> **Task to carry out**
Could you output, word for word, only the lines from the line with "The height and" to the end of the entries, including both ends? Omit the pictures.

######

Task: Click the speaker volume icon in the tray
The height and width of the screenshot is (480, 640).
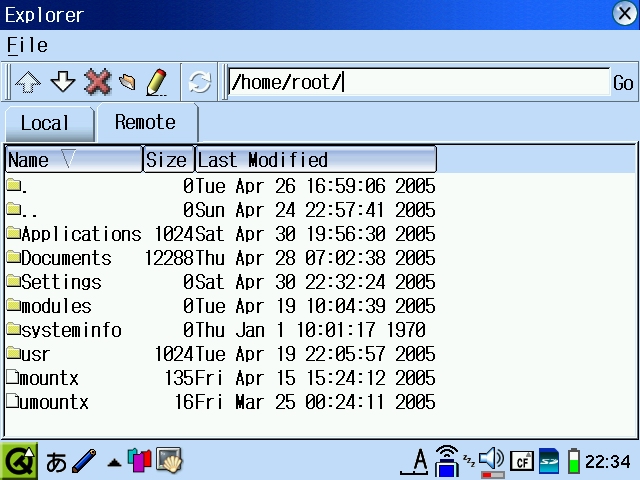Action: click(491, 460)
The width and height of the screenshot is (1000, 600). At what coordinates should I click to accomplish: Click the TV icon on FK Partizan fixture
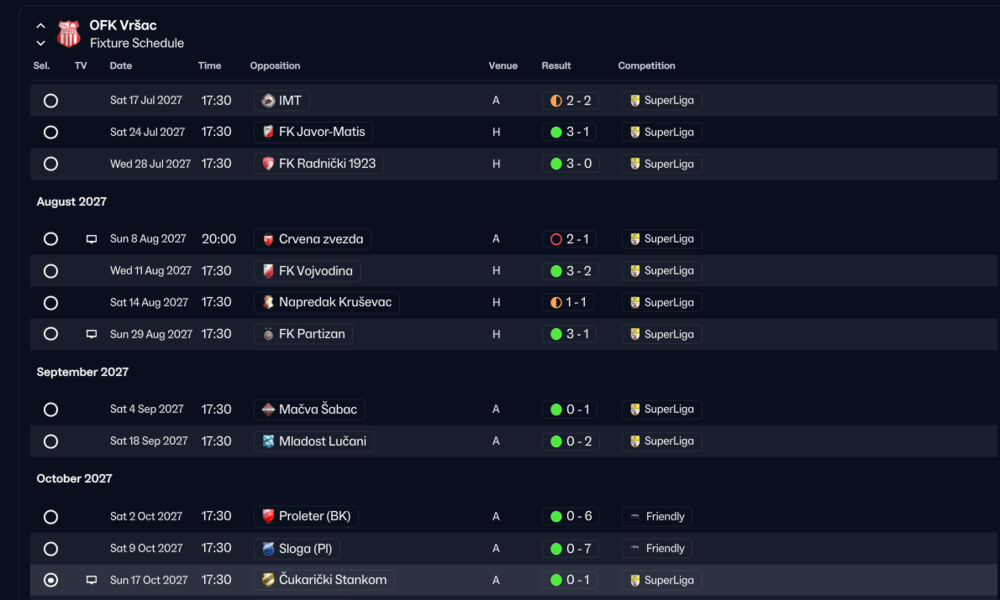pyautogui.click(x=92, y=334)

######

> **Result of the task**
The height and width of the screenshot is (480, 640).
Action: click(491, 460)
The width and height of the screenshot is (1000, 600). At what coordinates should I click to accomplish: Click the TV icon on FK Partizan fixture
pyautogui.click(x=92, y=334)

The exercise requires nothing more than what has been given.